My new entry, of July 16, “Sudden end of an idyll: How the best third (2001-03) of my time at CommonHealth met, peculiarly, with a group layoff,” tells how things wound up at MBS/Vox, the division of CommonHealth I was at the most time overall, in 2001-02, 2002-03, and (as can be described briefly later) 2006.

Some future entries, if/as I publish them, will describe stuff from 2004 and 2006. These entries will be shorter, in part because the experiences recounted are simpler.

Then, really showing how things started to get more dicey and troubled with CommonHealth (and actually reflecting the increased trouble for medical-media and the related placement agencies overall), on July 9, there was the entry “Preliminaries for a Biopsy, 3 (or: Anecdotal Evidenz, Anecdote 4): What became of the placement agency “The Gary Laverne Group” (a pseudonym) in 2007? Some health-care-related dealings that were starkly unhealthy for a firm’s workers.” CommonHealth, of course (and as may not surprise some), was the “large medical-media agency” referred to in this entry.
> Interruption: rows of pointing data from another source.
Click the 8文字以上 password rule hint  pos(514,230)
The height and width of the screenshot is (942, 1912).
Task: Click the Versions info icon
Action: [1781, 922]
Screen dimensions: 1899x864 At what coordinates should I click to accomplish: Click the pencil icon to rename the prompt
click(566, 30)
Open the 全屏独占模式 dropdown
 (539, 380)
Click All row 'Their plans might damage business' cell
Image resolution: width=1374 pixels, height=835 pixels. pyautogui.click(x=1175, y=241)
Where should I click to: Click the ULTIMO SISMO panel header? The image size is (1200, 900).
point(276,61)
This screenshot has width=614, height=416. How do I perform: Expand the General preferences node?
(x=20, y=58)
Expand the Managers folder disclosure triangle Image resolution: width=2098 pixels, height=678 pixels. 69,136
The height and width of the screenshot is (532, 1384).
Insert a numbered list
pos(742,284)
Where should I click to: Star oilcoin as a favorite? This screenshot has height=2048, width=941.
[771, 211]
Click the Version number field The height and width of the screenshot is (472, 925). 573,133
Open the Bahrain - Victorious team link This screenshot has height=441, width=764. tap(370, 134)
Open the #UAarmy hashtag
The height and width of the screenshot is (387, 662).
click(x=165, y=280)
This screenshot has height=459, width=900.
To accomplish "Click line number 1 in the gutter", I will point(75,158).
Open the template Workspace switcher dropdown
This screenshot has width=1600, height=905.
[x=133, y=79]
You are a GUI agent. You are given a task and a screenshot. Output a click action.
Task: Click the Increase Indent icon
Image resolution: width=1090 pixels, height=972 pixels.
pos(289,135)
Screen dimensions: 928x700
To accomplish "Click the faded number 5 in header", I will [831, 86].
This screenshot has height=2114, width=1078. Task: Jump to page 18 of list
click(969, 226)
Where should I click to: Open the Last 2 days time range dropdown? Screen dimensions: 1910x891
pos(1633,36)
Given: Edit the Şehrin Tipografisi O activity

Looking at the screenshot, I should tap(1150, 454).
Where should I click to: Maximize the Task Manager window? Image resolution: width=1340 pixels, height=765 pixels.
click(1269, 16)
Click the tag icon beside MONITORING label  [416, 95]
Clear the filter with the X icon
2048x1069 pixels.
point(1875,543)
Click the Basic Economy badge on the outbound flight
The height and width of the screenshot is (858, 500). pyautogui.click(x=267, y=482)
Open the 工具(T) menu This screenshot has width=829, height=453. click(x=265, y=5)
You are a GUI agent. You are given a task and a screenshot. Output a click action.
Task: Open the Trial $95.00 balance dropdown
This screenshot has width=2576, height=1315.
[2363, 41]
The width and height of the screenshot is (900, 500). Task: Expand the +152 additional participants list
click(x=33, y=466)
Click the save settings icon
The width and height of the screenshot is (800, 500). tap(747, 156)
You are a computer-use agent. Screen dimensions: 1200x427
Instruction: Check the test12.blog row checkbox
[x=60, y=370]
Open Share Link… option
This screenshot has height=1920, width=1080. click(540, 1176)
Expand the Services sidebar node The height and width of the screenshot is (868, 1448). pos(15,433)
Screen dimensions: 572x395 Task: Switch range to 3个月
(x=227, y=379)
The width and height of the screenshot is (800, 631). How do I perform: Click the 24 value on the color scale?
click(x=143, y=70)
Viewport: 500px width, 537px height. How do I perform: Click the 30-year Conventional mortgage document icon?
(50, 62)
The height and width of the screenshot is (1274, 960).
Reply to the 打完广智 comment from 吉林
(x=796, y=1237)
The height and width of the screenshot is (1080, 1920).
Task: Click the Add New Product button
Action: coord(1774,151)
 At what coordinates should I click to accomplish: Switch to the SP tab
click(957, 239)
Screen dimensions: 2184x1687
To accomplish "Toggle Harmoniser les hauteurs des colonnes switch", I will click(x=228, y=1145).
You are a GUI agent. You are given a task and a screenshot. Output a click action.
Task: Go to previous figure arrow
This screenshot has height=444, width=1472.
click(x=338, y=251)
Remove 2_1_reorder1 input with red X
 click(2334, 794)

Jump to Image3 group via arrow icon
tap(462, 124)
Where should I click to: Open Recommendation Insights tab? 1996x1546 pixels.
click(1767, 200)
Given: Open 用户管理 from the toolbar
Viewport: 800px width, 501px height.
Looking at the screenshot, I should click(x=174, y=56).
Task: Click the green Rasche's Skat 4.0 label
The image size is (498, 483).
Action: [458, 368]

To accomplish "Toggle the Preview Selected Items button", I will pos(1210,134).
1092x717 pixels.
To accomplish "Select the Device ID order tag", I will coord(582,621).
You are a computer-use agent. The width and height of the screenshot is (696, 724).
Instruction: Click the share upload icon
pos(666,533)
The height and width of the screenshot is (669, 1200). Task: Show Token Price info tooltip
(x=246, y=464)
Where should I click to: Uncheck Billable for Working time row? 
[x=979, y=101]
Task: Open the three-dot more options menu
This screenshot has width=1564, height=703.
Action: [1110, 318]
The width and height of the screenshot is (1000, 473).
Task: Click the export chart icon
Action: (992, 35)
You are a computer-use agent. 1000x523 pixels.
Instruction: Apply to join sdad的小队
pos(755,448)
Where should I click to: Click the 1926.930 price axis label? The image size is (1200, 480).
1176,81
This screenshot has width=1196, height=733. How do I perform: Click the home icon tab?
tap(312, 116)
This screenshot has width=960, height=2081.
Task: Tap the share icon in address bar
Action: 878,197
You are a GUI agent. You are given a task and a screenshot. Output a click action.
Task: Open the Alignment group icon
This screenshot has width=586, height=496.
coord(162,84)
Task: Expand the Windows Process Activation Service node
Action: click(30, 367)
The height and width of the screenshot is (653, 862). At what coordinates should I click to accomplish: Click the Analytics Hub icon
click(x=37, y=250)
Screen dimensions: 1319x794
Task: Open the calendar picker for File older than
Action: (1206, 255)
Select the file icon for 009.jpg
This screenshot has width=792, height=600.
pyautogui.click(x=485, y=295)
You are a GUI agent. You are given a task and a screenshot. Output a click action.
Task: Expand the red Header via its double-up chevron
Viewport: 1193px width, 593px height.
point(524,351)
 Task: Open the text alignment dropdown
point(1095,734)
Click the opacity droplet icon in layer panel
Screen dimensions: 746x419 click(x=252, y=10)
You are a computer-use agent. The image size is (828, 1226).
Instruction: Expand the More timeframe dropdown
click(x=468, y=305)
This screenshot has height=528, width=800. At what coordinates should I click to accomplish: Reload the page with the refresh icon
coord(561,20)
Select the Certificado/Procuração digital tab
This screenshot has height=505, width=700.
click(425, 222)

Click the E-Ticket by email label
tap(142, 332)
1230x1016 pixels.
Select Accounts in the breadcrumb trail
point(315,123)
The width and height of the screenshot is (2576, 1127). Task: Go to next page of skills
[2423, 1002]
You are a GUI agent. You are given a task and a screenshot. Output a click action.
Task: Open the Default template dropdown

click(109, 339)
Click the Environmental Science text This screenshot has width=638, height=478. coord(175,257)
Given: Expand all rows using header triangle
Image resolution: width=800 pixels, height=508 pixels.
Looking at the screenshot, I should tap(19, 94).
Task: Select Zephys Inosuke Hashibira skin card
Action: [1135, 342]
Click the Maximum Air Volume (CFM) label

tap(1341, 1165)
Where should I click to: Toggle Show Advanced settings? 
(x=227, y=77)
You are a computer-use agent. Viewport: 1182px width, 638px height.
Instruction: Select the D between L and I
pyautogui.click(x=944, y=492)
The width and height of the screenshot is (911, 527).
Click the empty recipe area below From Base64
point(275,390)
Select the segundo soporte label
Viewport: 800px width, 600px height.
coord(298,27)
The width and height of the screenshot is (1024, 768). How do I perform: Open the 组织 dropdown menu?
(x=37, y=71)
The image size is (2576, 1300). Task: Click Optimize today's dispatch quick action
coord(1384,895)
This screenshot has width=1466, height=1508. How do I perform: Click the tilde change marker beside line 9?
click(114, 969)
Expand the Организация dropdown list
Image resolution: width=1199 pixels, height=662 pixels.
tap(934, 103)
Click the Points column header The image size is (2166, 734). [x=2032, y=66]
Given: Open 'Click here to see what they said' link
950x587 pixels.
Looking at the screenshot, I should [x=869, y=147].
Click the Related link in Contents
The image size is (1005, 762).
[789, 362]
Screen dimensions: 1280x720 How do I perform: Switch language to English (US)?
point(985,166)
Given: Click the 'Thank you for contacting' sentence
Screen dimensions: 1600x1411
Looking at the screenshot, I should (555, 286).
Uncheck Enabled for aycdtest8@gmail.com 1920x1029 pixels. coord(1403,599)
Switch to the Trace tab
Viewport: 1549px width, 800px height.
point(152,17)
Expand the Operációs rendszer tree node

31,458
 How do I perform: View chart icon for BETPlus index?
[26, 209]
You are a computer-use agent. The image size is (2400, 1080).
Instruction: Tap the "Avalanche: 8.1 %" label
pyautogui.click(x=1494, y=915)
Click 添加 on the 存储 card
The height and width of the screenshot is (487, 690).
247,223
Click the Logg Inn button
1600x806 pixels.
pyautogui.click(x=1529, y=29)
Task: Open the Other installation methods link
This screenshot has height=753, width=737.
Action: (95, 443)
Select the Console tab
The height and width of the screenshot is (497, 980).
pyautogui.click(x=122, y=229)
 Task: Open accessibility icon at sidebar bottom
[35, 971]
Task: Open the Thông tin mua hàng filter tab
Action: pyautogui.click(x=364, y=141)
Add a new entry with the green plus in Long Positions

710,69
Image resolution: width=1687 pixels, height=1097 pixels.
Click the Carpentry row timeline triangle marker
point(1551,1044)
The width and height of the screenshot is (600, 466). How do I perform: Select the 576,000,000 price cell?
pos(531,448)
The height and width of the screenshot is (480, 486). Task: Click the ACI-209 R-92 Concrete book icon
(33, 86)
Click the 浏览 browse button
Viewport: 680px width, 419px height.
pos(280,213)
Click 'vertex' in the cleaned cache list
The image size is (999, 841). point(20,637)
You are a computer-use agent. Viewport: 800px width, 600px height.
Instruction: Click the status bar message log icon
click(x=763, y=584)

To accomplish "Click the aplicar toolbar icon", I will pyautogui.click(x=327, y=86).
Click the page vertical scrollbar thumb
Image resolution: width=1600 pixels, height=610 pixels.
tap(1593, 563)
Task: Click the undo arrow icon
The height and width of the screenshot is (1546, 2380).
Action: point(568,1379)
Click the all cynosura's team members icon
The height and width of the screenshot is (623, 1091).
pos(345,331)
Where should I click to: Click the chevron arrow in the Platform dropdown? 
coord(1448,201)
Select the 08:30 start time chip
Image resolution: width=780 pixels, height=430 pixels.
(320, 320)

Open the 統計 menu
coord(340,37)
This firm was among several other medical-media firms in stiffing “The Gary Laverne Group,” causing it to go under. To give the benefit of the doubt, CommonHealth may not have been the main source of trouble in this matter, in terms of amount of money; it’s possible that distinction belongs to the firm in Berkeley Heights I refer to.


Some broader themes
I have talked about how medical editors are used for their hourly rates to be means to bill the Big Pharma client by the medical-media firm, not really to reward a solid period of work per its measurable aspect of work-effort-supporting-product-value, in this entry of July 9: “What is editing? Part 2 of 2: Is medical editing a blind alley?  [BETA].”

Also, the idea of how a large medical-media firm is “scalable” is remarked on in the (coming) “Sudden end of an idyll.” You would have to see the entry to know what I mean by "scalable."

This all seems to give a lot of the picture of the economics and the power structure of the medical-media firms in relation to the editors. And believe it or not, this is all a prelude to an account of my experience of 2010, where the worst potential inherent in all this form of business came to a rather excruciating head for me, effectively ending my ability to work in this field, or at least at the firm where the 2010 stuff happened. Now whether I say very much on this blog (more than I already have) about the 2010 experience remains to be seen.